- Born: Paul Harris December 12, 1944 Forest Hills, Queens, New York, U.S.
- Died: October 24, 2023 (aged 78) Ft. Lauderdale, Florida
- Genres: Rock; pop; folk; blues; Country rock;
- Occupations: Musician; songwriter;
- Instruments: Keyboards; flute; harmonica; guitar;
- Years active: 1966–2010
- Formerly of: King Harvest; Manassas; Souther-Hillman-Furay Band; Utopia;

= Paul Harris (musician) =

American musician (1944–2023)

Paul Harris (December 12, 1944 – October 24, 2023) was an American keyboard player, multi-instrumentalist and arranger.

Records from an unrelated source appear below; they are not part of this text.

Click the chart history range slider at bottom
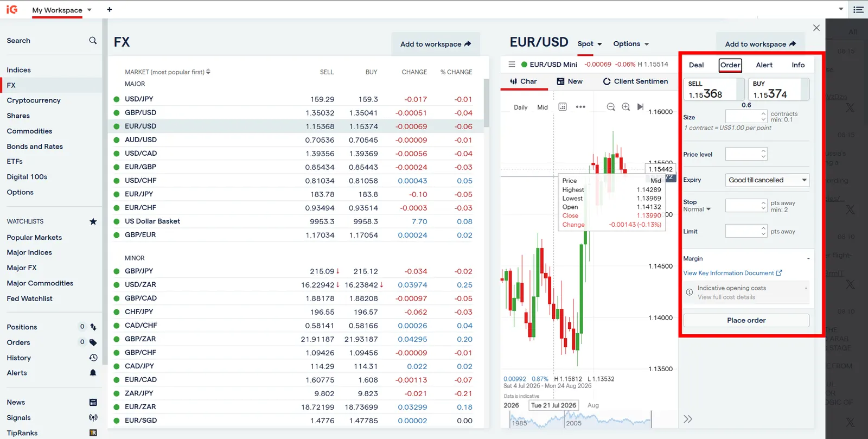The height and width of the screenshot is (439, 868). 580,419
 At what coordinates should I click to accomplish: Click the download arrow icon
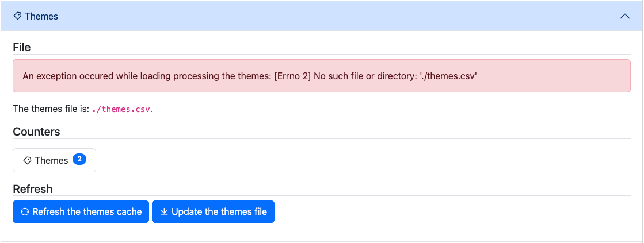164,212
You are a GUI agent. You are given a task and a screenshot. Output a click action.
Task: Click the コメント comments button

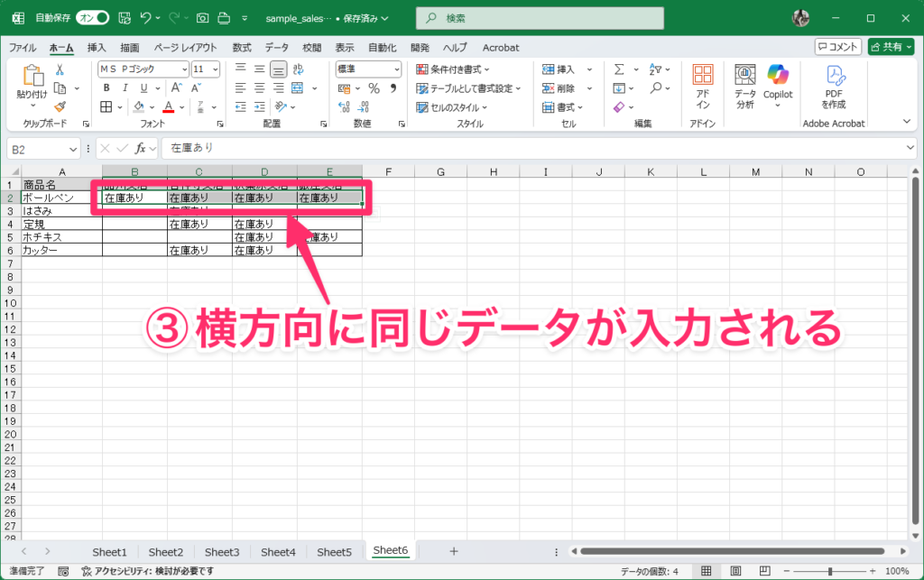click(x=836, y=47)
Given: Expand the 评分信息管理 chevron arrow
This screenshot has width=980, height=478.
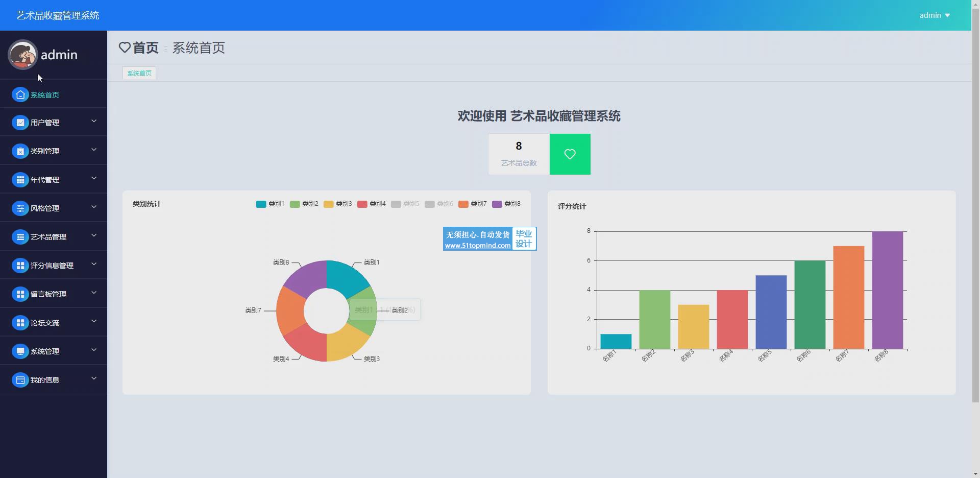Looking at the screenshot, I should [x=94, y=265].
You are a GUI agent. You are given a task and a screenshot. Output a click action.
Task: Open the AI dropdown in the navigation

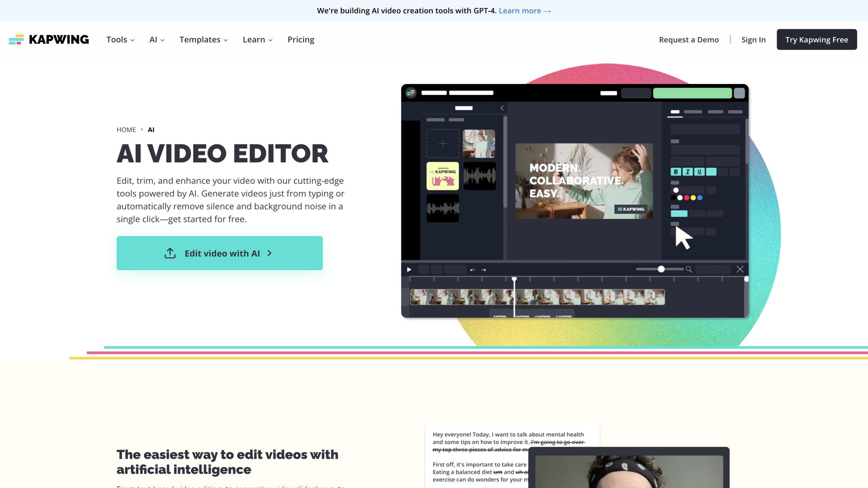[157, 40]
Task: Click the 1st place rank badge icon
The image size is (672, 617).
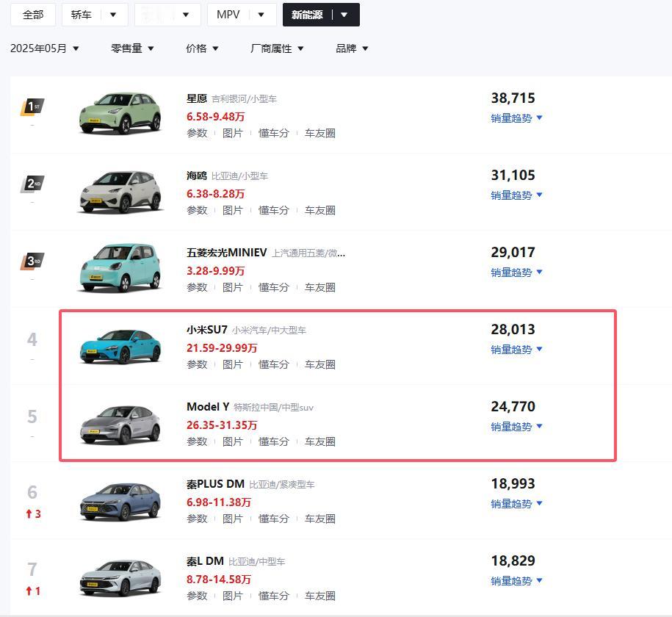Action: click(x=32, y=107)
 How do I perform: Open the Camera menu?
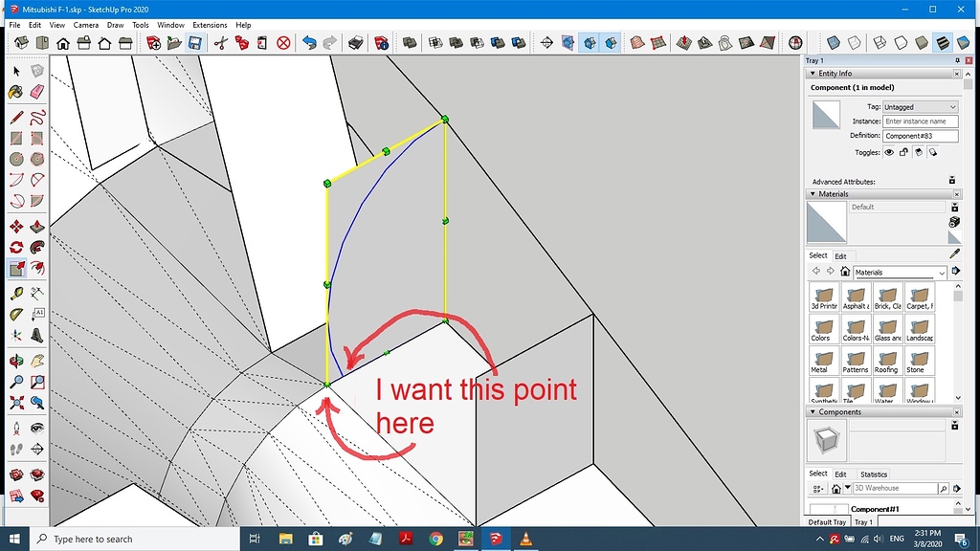(x=87, y=24)
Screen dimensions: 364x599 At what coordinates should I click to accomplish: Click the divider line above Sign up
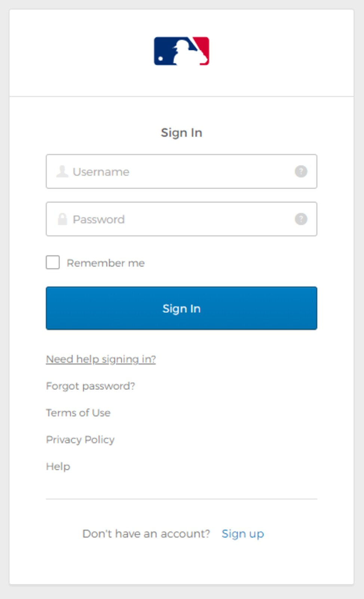[182, 499]
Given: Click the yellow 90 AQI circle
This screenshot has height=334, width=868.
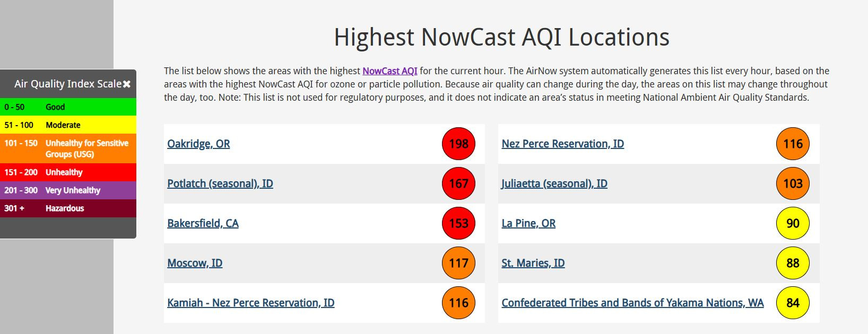Looking at the screenshot, I should coord(793,223).
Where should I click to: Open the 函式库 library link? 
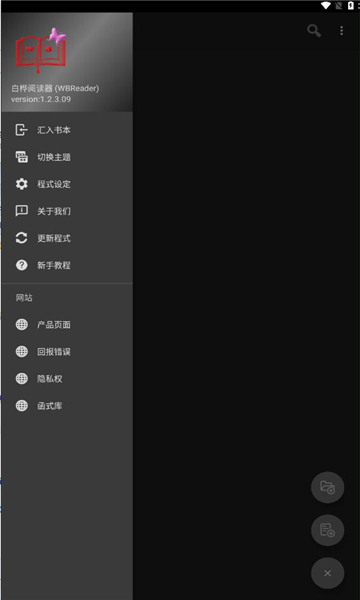coord(67,406)
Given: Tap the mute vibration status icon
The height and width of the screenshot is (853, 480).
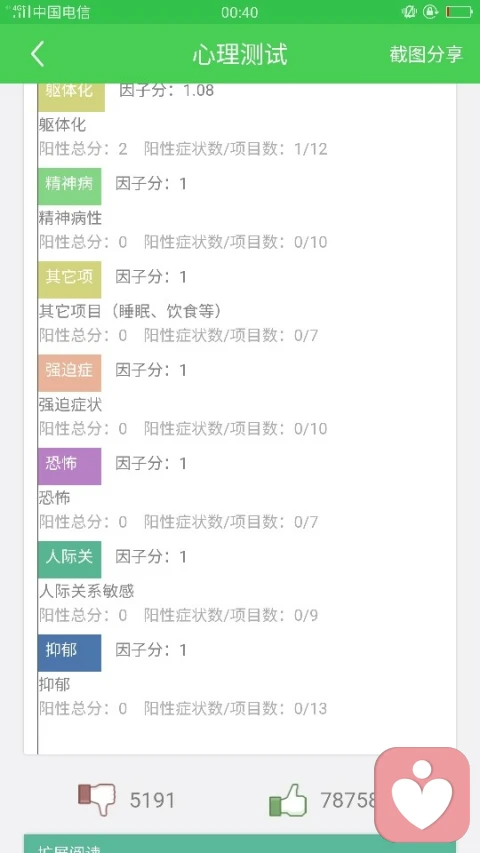Looking at the screenshot, I should [x=409, y=11].
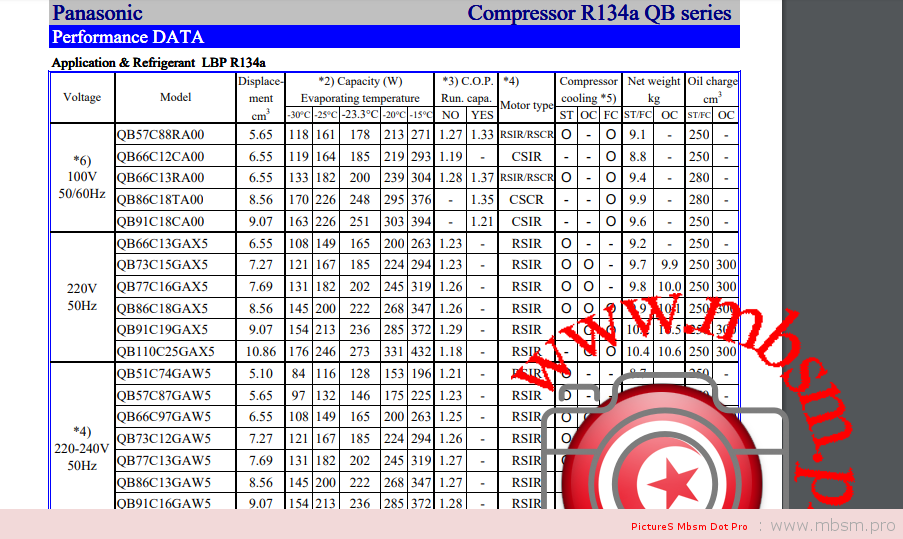
Task: Select the 'Voltage' column header
Action: pyautogui.click(x=82, y=98)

Harris appears on several albums of the 1960s, 1970s and 1980s by leading artists such as Stephen Stills, B. B. King, Judy Collins, Grace Slick, Al Kooper, ABBA, Eric Andersen, Rick Derringer, Nick Drake, John Martyn, John Sebastian, John Mellencamp, Joe Walsh, Seals & Crofts, Bob Seger and Dan Fogelberg. He provided the orchestral arrangements for The Doors' 1969 album The Soft Parade. In the 1970s, he was a member of Stephen Stills' band Manassas and later the Souther–Hillman–Furay Band.

Paul Harris died on October 24, 2023, at the age of 78.